But, as we walked away down the path, both she and Erika were very gay. We laughed and threw snowballs at each other. Otto picked up Erika and pretended he was going to throw her into a snowdrift. A little further on we passed close to a summerhouse, standing back from the path on a mound among the trees. A man and a woman were just coming out of it.

“That’s Frau Klemke,” Erna told me. “She’s got her husband here to-day. Just think, that old hut’s the only place in the whole grounds where two people can be alone together… .

“It must be pretty cold in this weather.”
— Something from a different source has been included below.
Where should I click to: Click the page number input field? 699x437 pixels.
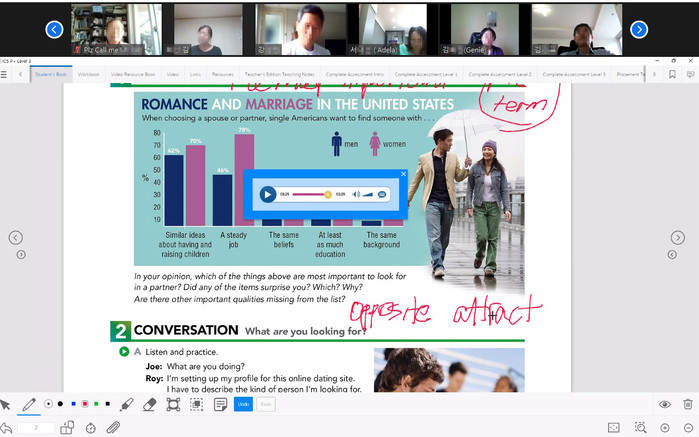(36, 427)
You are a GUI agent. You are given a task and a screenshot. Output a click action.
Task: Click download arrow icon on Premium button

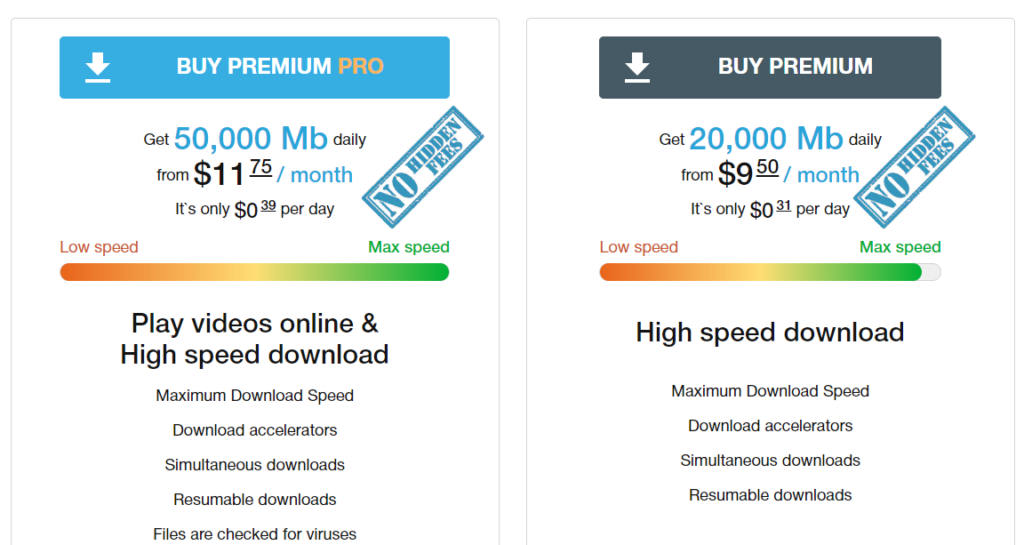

“Of course it is! Tomorrow her temperature will be up again and she’ll have to stay in bed for a fortnight… . But who cares! If I were in her place I’d do the same myself.” Erna squeezed my arm: “We’ve got to live while we’re young, haven’t we?”

“Of course we have!”

Erna looked up quickly into my face; her big dark eyes fastened on to mine like hooks; I could imagine I felt them pulling me down.

“I’m not really a consumptive, you know, Christoph… . You didn’t think I was, did you, just because I’m here?”

“No, Erna, of course I didn’t.”

“Lots of the girls here aren’t. They just need looking after for a bit, like me… . The doctor says that if I take care of myself I shall be as strong as ever I was… . And what do you think the first thing is I shall do when they let me out of here?”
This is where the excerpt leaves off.